Local resources can help make your search easier.
When Jane Purcell began researching her family history in 1983, it took her more than two years to collect documents and make the connection between each generation.
At the time, Jane already had several years of experience collecting historical data. She began working with the Missouri State Archives in 1975, but back then, she would visit cemeteries, write letters, make phone calls to other state departments, and even joined a genealogical society that helped her collect information.
“That was the hard way to do it,” Jane says.
Today, thanks to people like Jane, who made this kind of information available online, finding our family history is more convenient than ever.
While you could begin searching online, Jane suggests first reaching out to family members to find physical records such as photos, family Bibles, marriage records, death certificates, and deeds. Once you have names, dates, and locations from family records, it will make using online resources easier, and there are plenty of websites to choose from.
“To start with, I recommend getting a software program such as Family Tree Maker because as you collect your data, you can enter it into this program and it will sort your information and make family trees. I even created a book with it,” Jane says.
This can be especially helpful when searching through multiple websites.
Birth certificates, death certificates, and marriage licenses can often be found through local health services such as the Cole County Missouri Department of Health and Senior Services. However, it’s important to note that before 1910, birth and death certificates didn’t exist, and state recording of marriage licenses and divorce decrees didn’t begin until 1948.
In fact, the further you go back, the harder it may be to find documentation on any one specific person. But with resources like the Missouri State Archives, you can find information about someone’s lifestyle and what groups they may have been involved in.
“Knowing your family history not only connects you to your ancestors, but also to your community and world history,” Missouri State Archives Reference Services Manager Christina Miller says. “People researching their family history end up looking for more than just birth and death dates. There are so many stories that help connect you to a deeper understanding of history. And once you know the stories, you can share them with younger generations.”
The Missouri State Archives is the official repository for government records. They house physical records of the state government and have county government records available on microfilm. While death records, which are sealed for 50 years after a person’s death, are the most requested documents, the state archives also has land, marriage, probate, military, penitentiary, and court records.
“As we are celebrating the centennial of women’s suffrage, we have been trying to identify all the relevant records in our collection,” Christina says. “One of the favorites is the poll book showing the first woman to vote in Missouri. An August 31st, 1920, special election in Hannibal had provided the first opportunity for Missouri women to cast their ballots, five days after the 19th Amendment was ratified. Because the election was a month after the 1920 census, we were able to compare names from the same ward in the census to the poll book. This tells fascinating stories of sibling groups, husbands and wives, mothers, and daughters voting together for the first time.
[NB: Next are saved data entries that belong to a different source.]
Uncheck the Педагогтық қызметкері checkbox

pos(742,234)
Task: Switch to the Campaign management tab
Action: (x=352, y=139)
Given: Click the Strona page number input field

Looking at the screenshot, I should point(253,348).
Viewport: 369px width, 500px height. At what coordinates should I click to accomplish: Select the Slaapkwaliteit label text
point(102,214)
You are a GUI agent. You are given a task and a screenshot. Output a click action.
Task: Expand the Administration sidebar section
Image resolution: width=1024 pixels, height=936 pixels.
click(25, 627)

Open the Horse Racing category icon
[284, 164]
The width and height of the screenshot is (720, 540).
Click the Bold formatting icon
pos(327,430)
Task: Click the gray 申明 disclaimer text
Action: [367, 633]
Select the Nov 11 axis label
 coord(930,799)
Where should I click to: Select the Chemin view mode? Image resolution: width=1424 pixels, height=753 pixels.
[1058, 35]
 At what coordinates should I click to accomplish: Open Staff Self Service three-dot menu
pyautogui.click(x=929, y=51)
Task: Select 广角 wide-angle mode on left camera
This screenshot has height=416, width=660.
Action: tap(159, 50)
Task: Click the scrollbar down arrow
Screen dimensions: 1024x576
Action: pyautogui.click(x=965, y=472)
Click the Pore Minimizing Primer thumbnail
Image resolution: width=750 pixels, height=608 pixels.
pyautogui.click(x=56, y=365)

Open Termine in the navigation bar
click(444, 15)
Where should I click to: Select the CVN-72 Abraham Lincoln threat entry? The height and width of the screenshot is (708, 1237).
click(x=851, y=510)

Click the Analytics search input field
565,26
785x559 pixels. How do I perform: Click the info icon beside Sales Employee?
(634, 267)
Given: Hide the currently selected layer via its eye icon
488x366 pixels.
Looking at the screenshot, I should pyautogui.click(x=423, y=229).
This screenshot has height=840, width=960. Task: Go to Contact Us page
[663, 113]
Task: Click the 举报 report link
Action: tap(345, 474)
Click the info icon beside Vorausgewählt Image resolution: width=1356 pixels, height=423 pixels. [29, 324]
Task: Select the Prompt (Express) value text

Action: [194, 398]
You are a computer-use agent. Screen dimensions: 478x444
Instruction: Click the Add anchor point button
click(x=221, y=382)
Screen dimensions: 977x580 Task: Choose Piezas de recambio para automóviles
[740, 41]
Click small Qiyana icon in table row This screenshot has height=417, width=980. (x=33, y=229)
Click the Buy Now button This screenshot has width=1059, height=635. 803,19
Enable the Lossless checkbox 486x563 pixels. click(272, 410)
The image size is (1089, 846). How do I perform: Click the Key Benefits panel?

It is currently my favorite record.”
Other resources include the Missouri State Historical Society, in Columbia, which currently has the most extensive collection of newspapers in the state. You can also search on The Daughters of the American Revolution website, where you can see if your ancestors fought in or contributed to the American Revolution.
But whatever websites you choose to search through, it’s essential to cite your sources. This is why choosing a suitable software program to save all of your information can help you in the long run.
“That is very important,” Jane says. “When you enter the information into a program, there’s an area to cite your sources. That way, generations to come will know where that information came from, and they’ll know that it’s correct. I subscribed to Ancestry.com, and I have found that a lot of the information is not correct. If they don’t cite their sources, you have to check it.”
The last time Jane documented an entire family history was in 2009 when it only took her two to three months to create a book for her daughter-in-law.
“I think if you know where you came from it can make you feel a bit more confident in a sort of way,” she says. “Some people I guess might not really care who their ancestors are, but I find it so interesting to know what they have done and what hardships they had to go through… It’s very time-consuming and addictive, but very rewarding.”